Rakowitz is Professor of Sculpture at Maryland Institute College of Art, Baltimore. He received his MFA from the Massachusetts Institute of Technology and participated in the Whitney Museum of American Art's Independent Study Program
www·michaelrakowitz·com
Temporary Services
Brett Bloom (American, b. 1971)
Marc Fischer (American, b. 1970)
Salem Collo-Julin (American, b. 1974)
Major group exhibitions for Temporary Services include transmediale 05, Berlin (2005), Secret Affinities, La Casa Encendida, Madrid (2004), Fantastic, Massachusetts Museum of Contemporary Art, North Adams (2003), Critical Mass, Smart Museum of Art, Chicago (2002), and Autonomous Territories of Chicago, Hyde Park Art Center, Chicago (2001). With other artists, including JAM, Temporary Services also cofounded Mess Hall, an experimental culture center in Chicago.
www·temporaryservices·org
Frances Whitehead
(American, b. 1953)
Frances Whitehead's most recent solo exhibitions have been at the Oronsko Contemporary Sculpture Center, Poland (2004), and Galerie Menotti, Vienna (2003).
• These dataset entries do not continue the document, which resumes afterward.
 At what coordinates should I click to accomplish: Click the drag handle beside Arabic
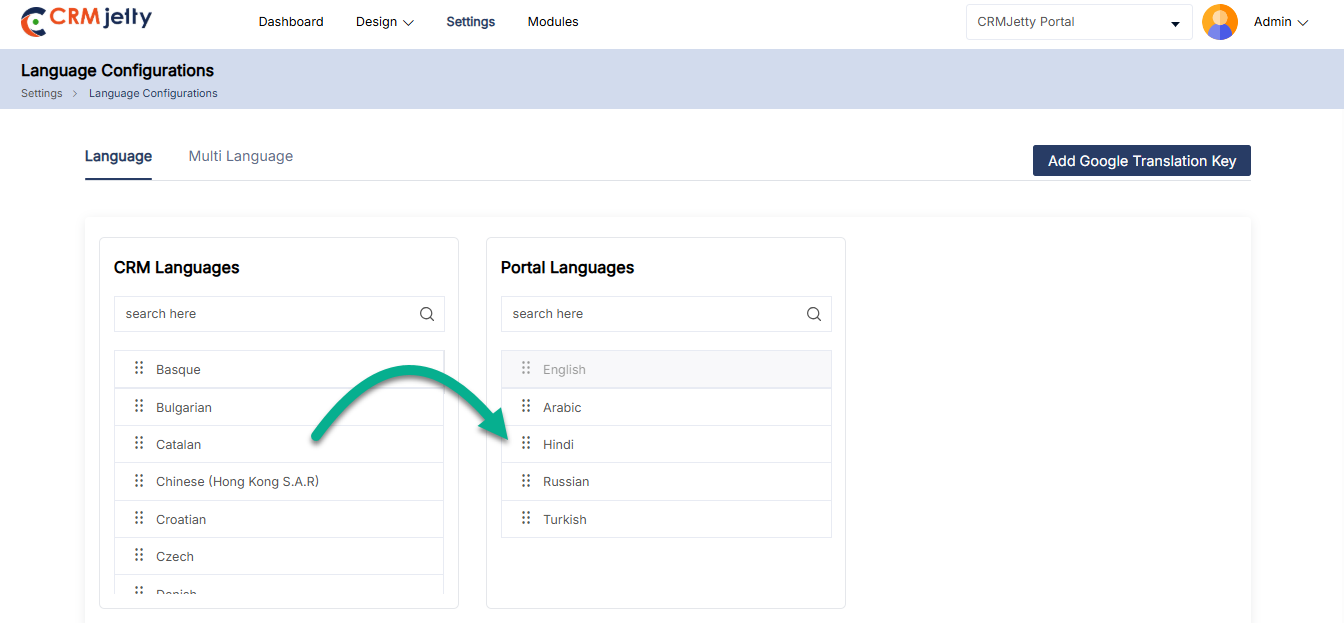526,407
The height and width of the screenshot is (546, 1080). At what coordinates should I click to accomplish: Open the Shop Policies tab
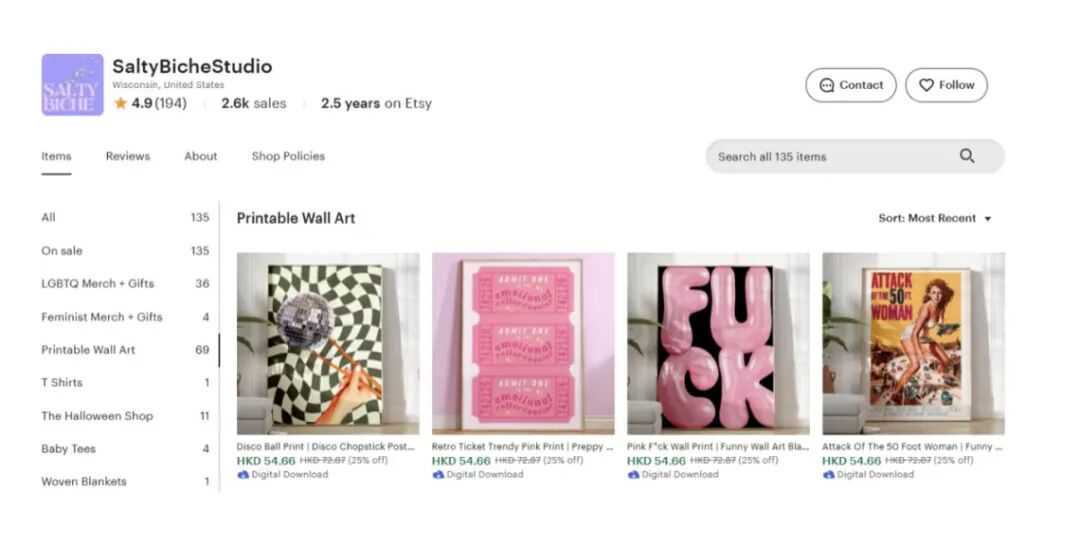pos(288,156)

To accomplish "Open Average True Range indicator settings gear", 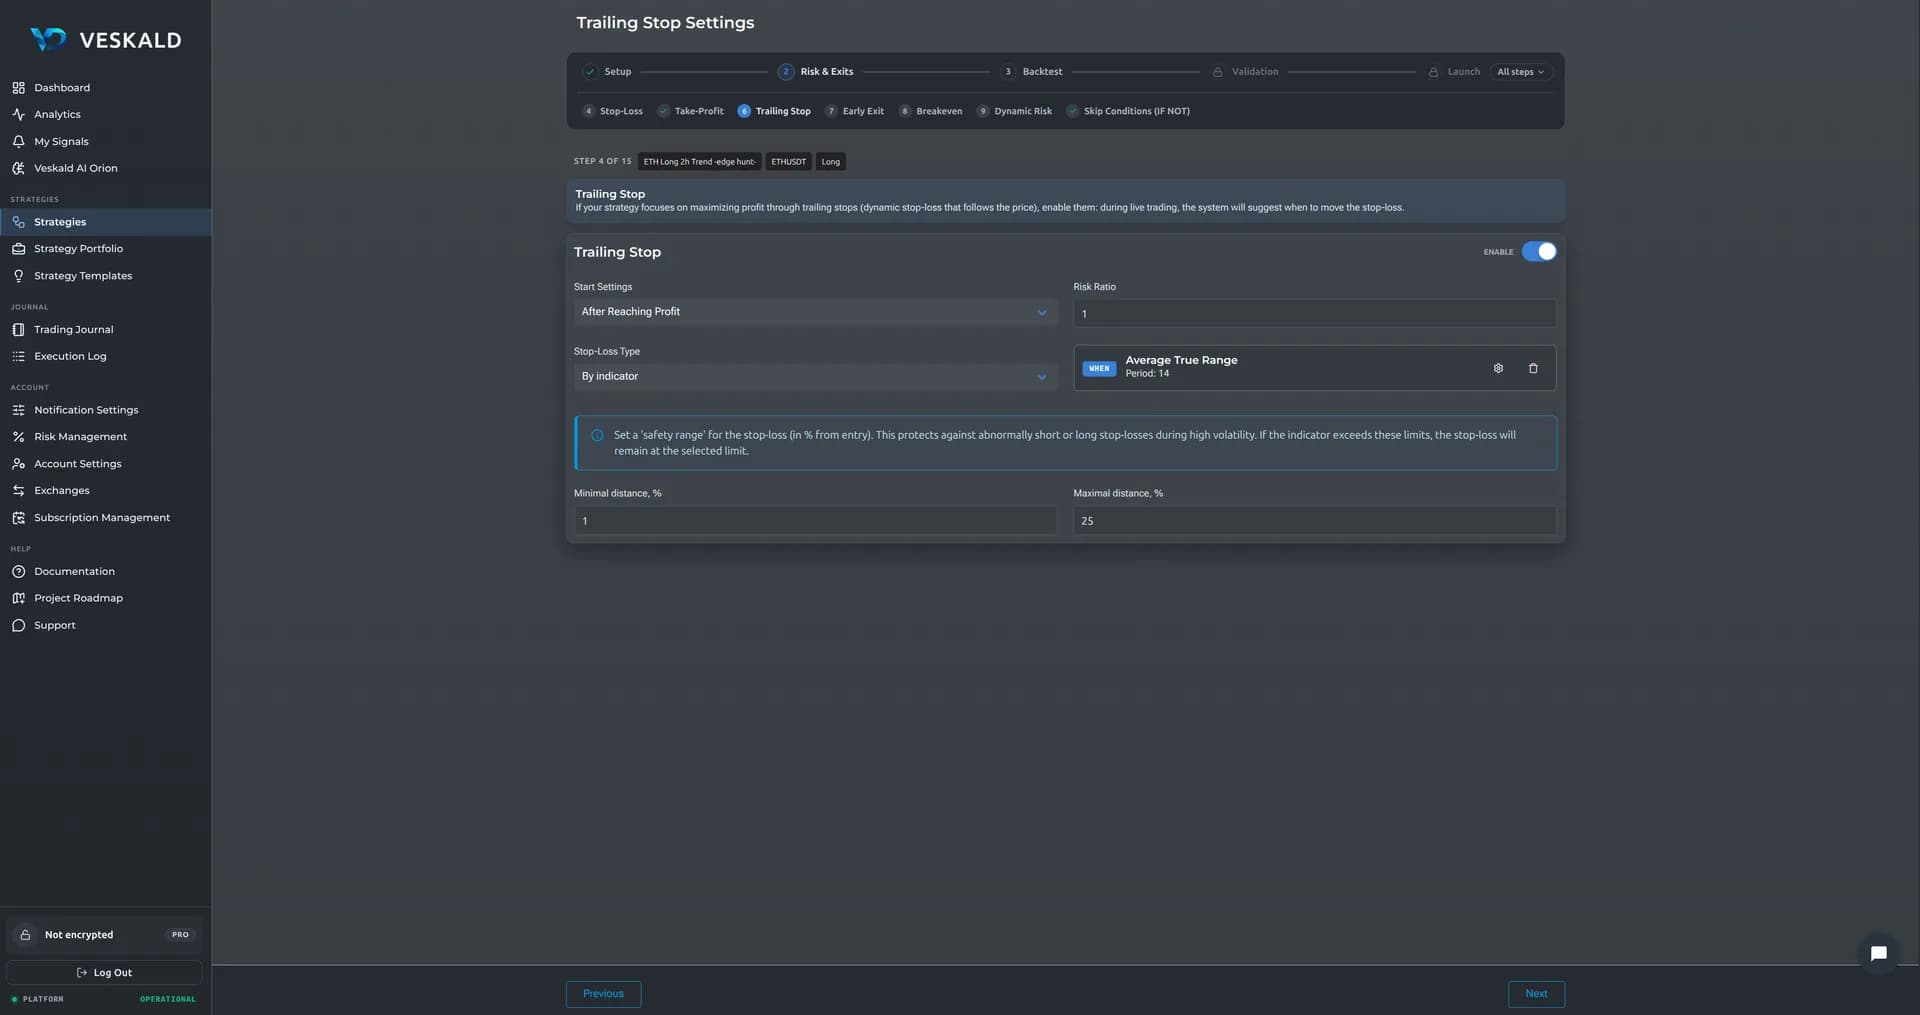I will point(1498,368).
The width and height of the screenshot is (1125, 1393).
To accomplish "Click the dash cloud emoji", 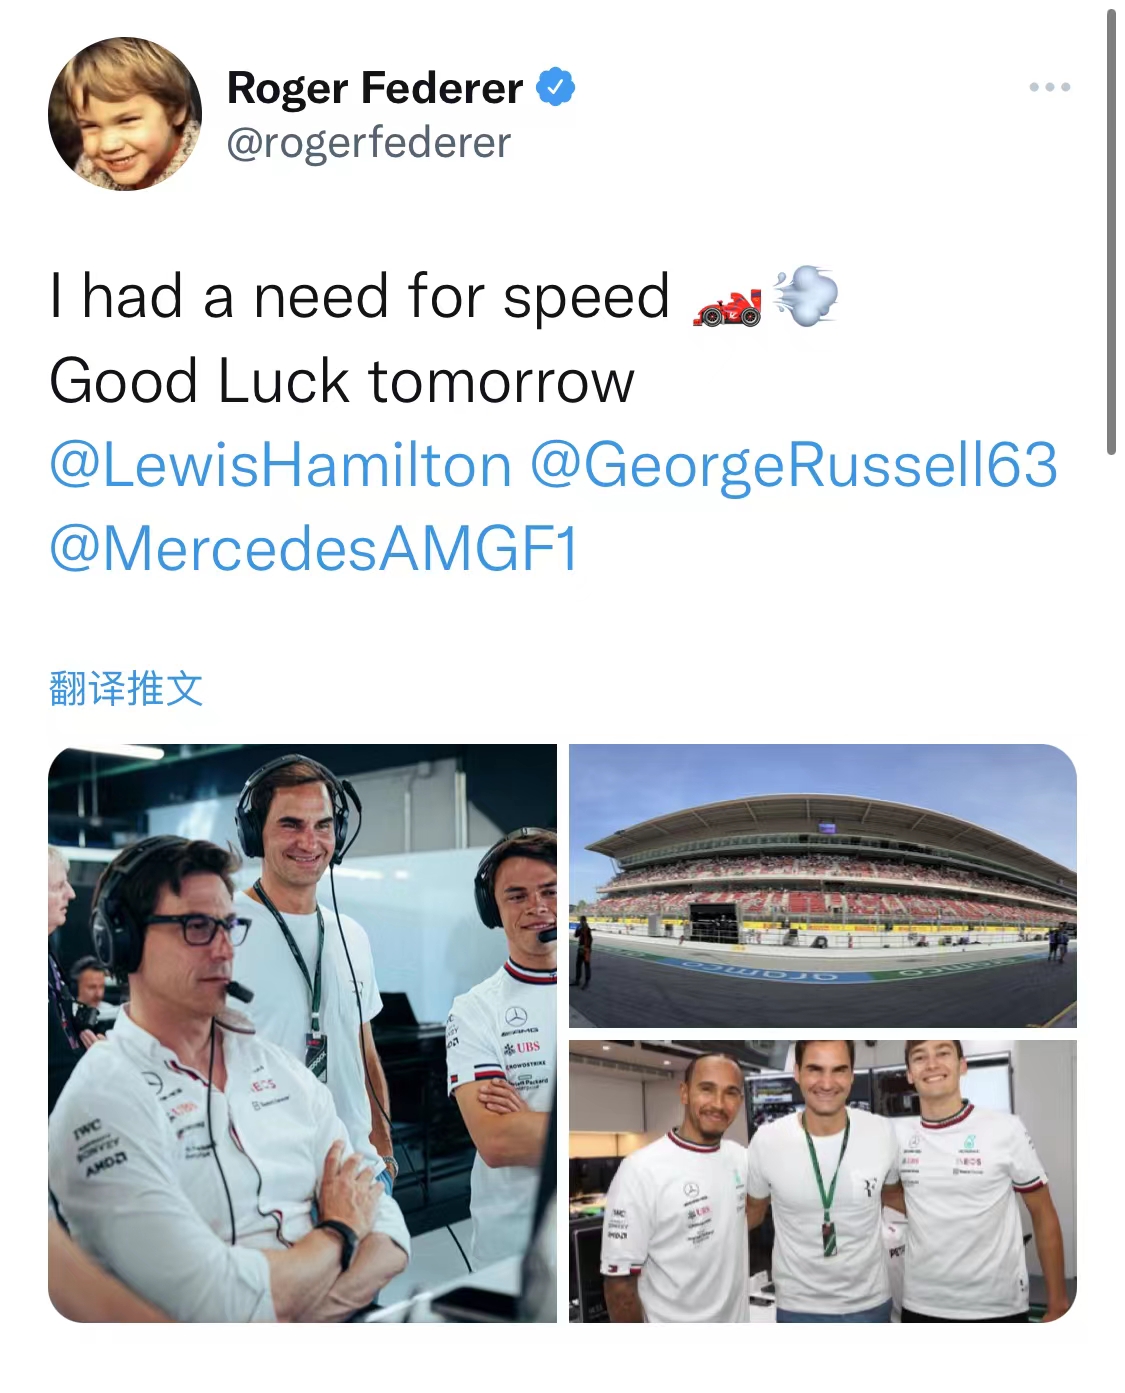I will pos(805,295).
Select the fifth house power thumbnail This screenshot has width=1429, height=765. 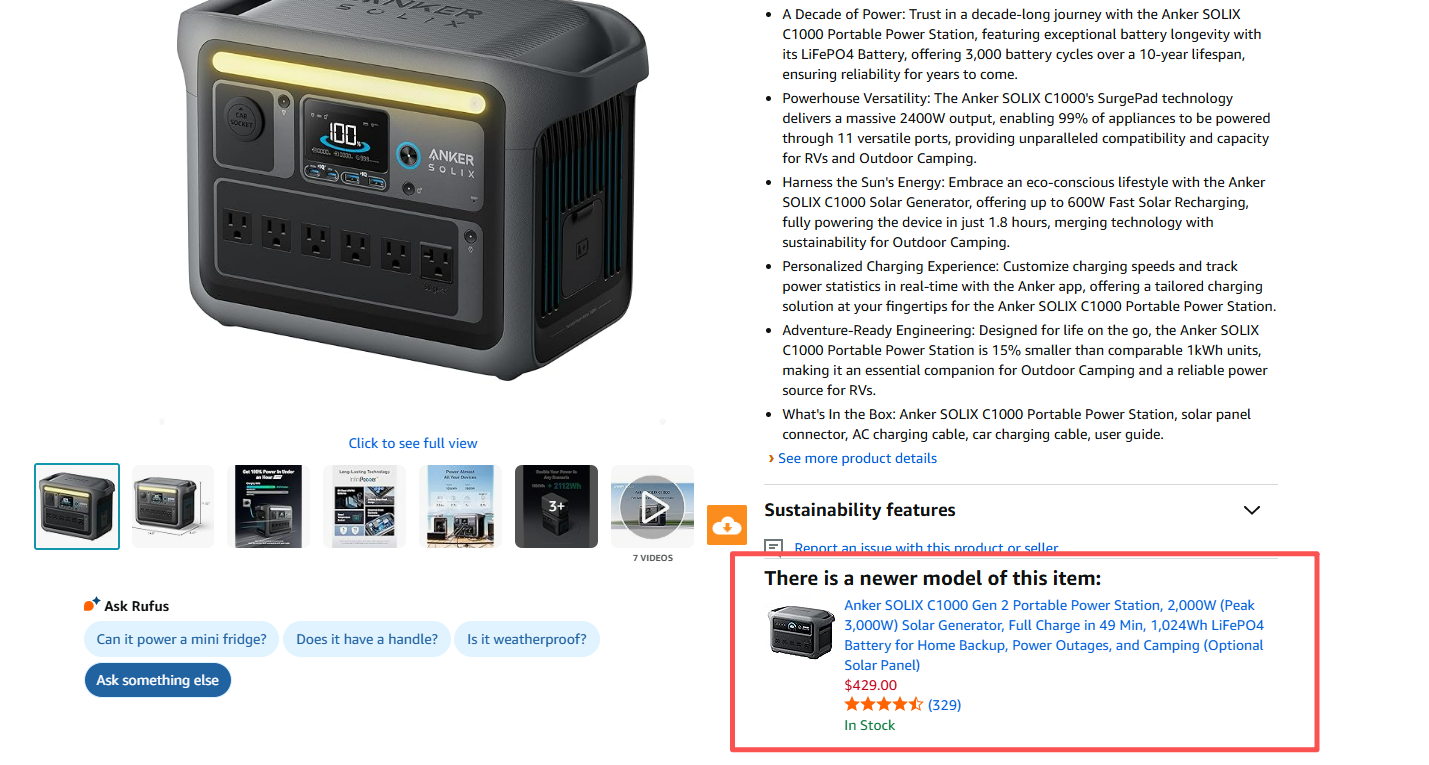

Her work has also been featured in many group exhibitions, including Post-Nature, Center of Contemporary Art, Ujazdowski Castle, Warsaw (2003-2004), UnNaturally, Independent Curators International, New York (traveling exhibition, 2002-2004), Print Biennial, Brooklyn Museum of Art, New York (2001), and History of the Monoprint: 1880 to the Present, National Gallery of American Art, Washington, D.C. (1996). Whitehead has also been 34 35 involved in several public art commissions and installations, including Watermarks, an installation presented in conjunction with the Mt. Desert Island Biological Laboratory, Maine (2003), and Water Table, a collaborative project for Settlement: Realizing Civic Discourse, Spoleto Festival, Charleston, South Carolina (2002-2004). Whitehead is Professor of Sculpture at the School of the Art Institute of Chicago. She received her MFA from Northern Illinois University and has been honored with a NEA individual artist grant, as well as grants from the Ford Foundation and the Illinois Arts Council.
WochenKlausur
Since WochenKlausur's membership has changed over time and the group wishes to emphasize the collective nature of its practice, the current members wish not to be discussed individually here. WochenKlausur describes its projects as social interventions; since 1993 it has worked on labor market policy, community development, substance abuse advocacy, education, homelessness, immigration, and voter rights. One recent, representative project was Intervention to Improve the Public Perception of Subcultures, designed in conjunction with the exhibition The Bourgeois Show: Social Structures in Urban Space, Dunkers Kulturhaus, Helsingborg, Sweden (2003). In resistance to bourgeois dominance of Helsingborg cultural life, WochenKlausur intervened by establishing an alternative space just outside the museum where diverse, largely marginalized cultural groups were able to give presentations and participate in public discourse.
WochenKlausur's major solo exhibitions and commissioned projects include the Liverpool Biennial (2004), Kulturhuset, Stockholm (2002), Pfarrplatz, Kunsthalle and Donau-Universität Krems, Austria (2000), the Venice Biennale (1999), Kunstverein Salzburg (1996), and the Vienna Secession (1992).